By the mid-80s, Huey Lewis And The News were consistently rubbing shoulders with the likes of Madonna and Michael Jackson, scoring 12 Top 10 hits in the States. Huey casually recalls sharing the stage with Stevie Wonder, “a stud and genius”, and was part of the all-star USA For Africa record, We Are The World. “We never expected to be that big,” he ponders. “We insisted on producing our own records and in 1980 people didn’t do that, there were no home studios. But we knew we needed a hit, and radio was absolutely king.

“If you didn’t have a hit single you didn’t exist, so we decided to produce ourselves in our own hometown, not in LA like everybody else, because we wanted to make those commercial decisions ourselves.” Third album, Sports duly delivered hit after hit. “We didn’t know we were going to have six of them!” he laughs. “We just wanted one, but we also didn’t know if it was going to be a rocker or a ballad.

“If you listen to Sports now it sounds like a record of its time – a collection of singles. That’s what the market demanded and that’s what we did. That’s probably the last ‘commercial’ decision we made, because after that record went ‘kaboom’ we made a deal with ourselves that we’d only do things for creative reasons rather than financial ones and haven’t done since. I’m proud of that.”

It was The Power Of Love that spread the ‘News to the rest of the world catapulting Sports, Fore! and Small World into huge platinum-sellers. Weather is cut from the same radio-friendly cloth and deserves similar recognition, but if singing is no longer an option what comes next for Huey? “We have a musical, The Heart Of Rock & Roll, which we hope to bring to Broadway next season and I’ve written a new song for it. We put it on in San Diego for six weeks and sold it out, so now there’s a plan for Broadway in the [autumn]. That’s pretty exciting.”

It wasn’t until 1985 the band cracked the European charts thanks to the movie Back To The Future. Huey explains: “Steven Spielberg, Bob Zemeckis and the writers Bob Gale and Neil Canton called me to a meeting. They’d written a movie with a lead guy called Marty McFly whose favourite band would be Huey Lewis And The News so they said, ‘Would you like to write a song for the film?’ I was flattered but didn’t know how to write for movies and didn’t fancy writing a song called Back To The Future. But they just wanted a tune, so I agreed. The next thing we wrote was The Power Of Love.”

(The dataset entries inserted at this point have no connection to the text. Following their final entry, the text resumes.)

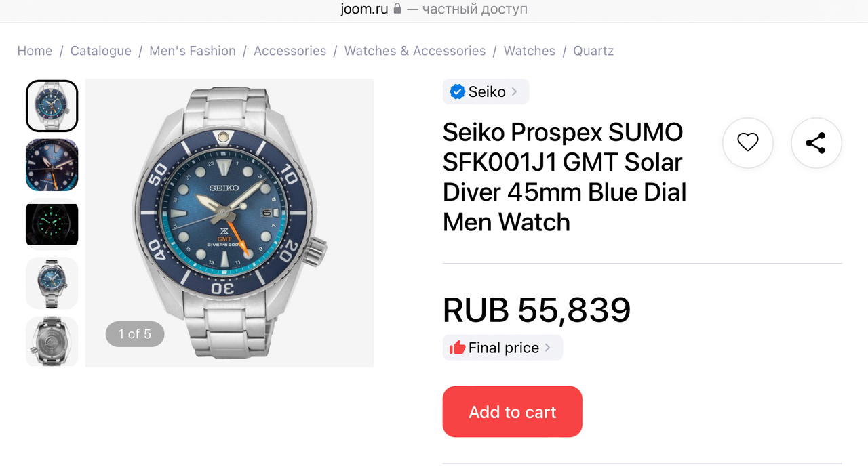Open the Quartz breadcrumb category
This screenshot has height=469, width=868.
click(x=593, y=51)

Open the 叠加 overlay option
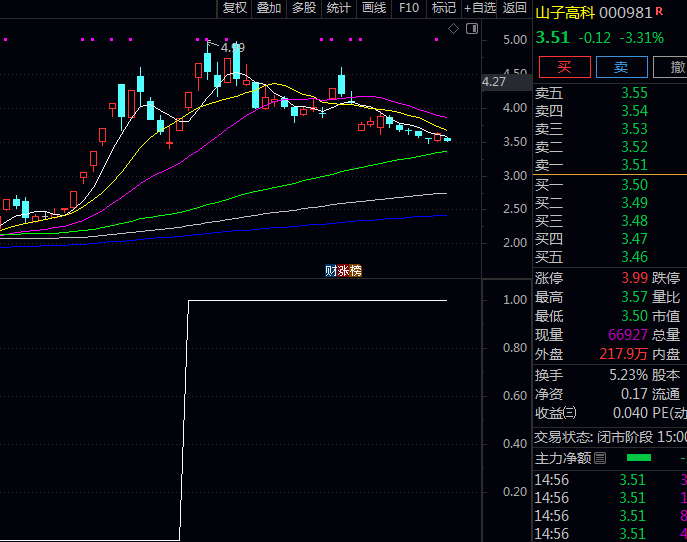268,8
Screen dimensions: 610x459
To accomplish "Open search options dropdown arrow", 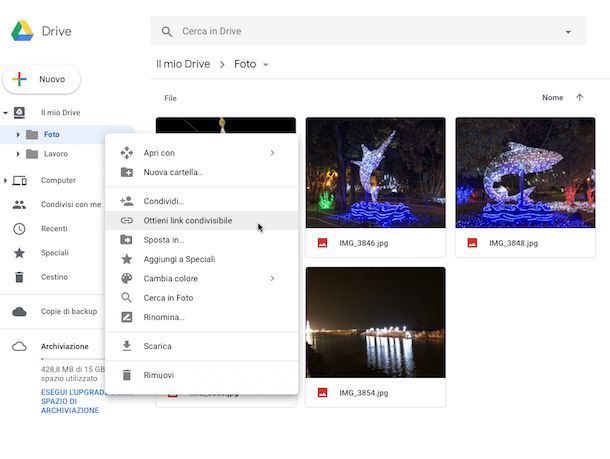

It went Top 10 in 15 countries and earned an Oscar nomination, but Huey always knew the song was special. “I remember being in the studio and it just lit up the desk,” he recalls of the recording process. “The fact was we had maybe 10 big hits in the States before that, so we had a following and it only took nine weeks to go to No.1, which was a short amount of time back then. [Director] Bob Zemeckis says to this day it was the best marketing any movie ever had because it was already No.1 the week the movie hit theatres. The film didn’t help the song in the States but internationally it was different. We weren’t allowed to put The Power Of Love onto a Huey Lewis And The News album because it was cut for the MCA soundtrack. But we were allowed overseas, so we put it on Fore! internationally – that became our biggest hit and allowed us to tour the world.”